> EXTRACT:
━━━━━━
Bloodstone's greatly extended lifespan afforded him many lifetimes' worth of time to study virtually anything he wished to learn. Thus, he had acquired a high degree in expertise in virtually all forms of armed and unarmed combat. In the modern era, he used a variety of different weapons, including high-caliber firearms, swords, and knives. He carried a specially designed sawed-off shotgun whose shells he could detonate mentally, as well as a stainless steel Bowie knife and .45 caliber semi-automatic handguns. He wore a flak jacket with storage pouches for a variety of weapons and ammunition.

==Children==
===Elsa Bloodstone===

Elsa Bloodstone is the daughter of Ulysses Bloodstone. She was the star of her own mini-series simply titled Bloodstone.

===Cullen Bloodstone===

Cullen Bloodstone is the son of Ulysses Bloodstone and a student at the Braddock Academy. He was among the 16 teenagers who were captured by Arcade and brought to Murderworld so that Arcade could have the teenagers fight to the death.

==Other versions==
===Earth X===
An alternate universe version of Ulysses Bloodstone appears in Earth X. Following his death, he joins with dozens of other deceased heroes in attempt to stop the genocidal plans of Mephisto and Thanos.

===Nextwave===
Ulysses Bloodstone appears in flashbacks in the series Nextwave, which Marvel editor-in-chief Joe Quesada initially stated to be non-canonical and set in an alternate universe. However, it is later retconned that the events of Nextwave are canon, with the series' Elsa Bloodstone supplanting the original main continuity version. (Note: For more information see Nextwave#Continuity.)
━━━━━━
> TO DO:
• A. List every section heading that appears in the Bloodstone extract.
• B. Reproduce the Bloodstone extract word for word, from "Cullen Bloodstone is" down to "information see Nextwave#Continuity.)".
━━━━━━
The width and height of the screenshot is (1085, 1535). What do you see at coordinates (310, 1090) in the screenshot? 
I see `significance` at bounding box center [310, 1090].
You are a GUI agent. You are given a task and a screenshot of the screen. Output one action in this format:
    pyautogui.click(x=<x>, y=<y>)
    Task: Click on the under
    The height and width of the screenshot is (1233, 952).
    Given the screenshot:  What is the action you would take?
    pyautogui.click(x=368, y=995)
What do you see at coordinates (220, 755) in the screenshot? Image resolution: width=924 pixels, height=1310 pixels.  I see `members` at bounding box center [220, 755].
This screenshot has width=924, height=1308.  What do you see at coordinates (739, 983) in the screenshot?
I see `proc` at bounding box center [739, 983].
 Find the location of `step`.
━━━━━━
> RESULTS BY TASK:
• A.
- Children
- Elsa Bloodstone
- Cullen Bloodstone
- Other versions
- Earth X
- Nextwave

• B.
Cullen Bloodstone is the son of Ulysses Bloodstone and a student at the Braddock Academy. He was among the 16 teenagers who were captured by Arcade and brought to Murderworld so that Arcade could have the teenagers fight to the death.

==Other versions==
===Earth X===
An alternate universe version of Ulysses Bloodstone appears in Earth X. Following his death, he joins with dozens of other deceased heroes in attempt to stop the genocidal plans of Mephisto and Thanos.

===Nextwave===
Ulysses Bloodstone appears in flashbacks in the series Nextwave, which Marvel editor-in-chief Joe Quesada initially stated to be non-canonical and set in an alternate universe. However, it is later retconned that the events of Nextwave are canon, with the series' Elsa Bloodstone supplanting the original main continuity version. (Note: For more information see Nextwave#Continuity.)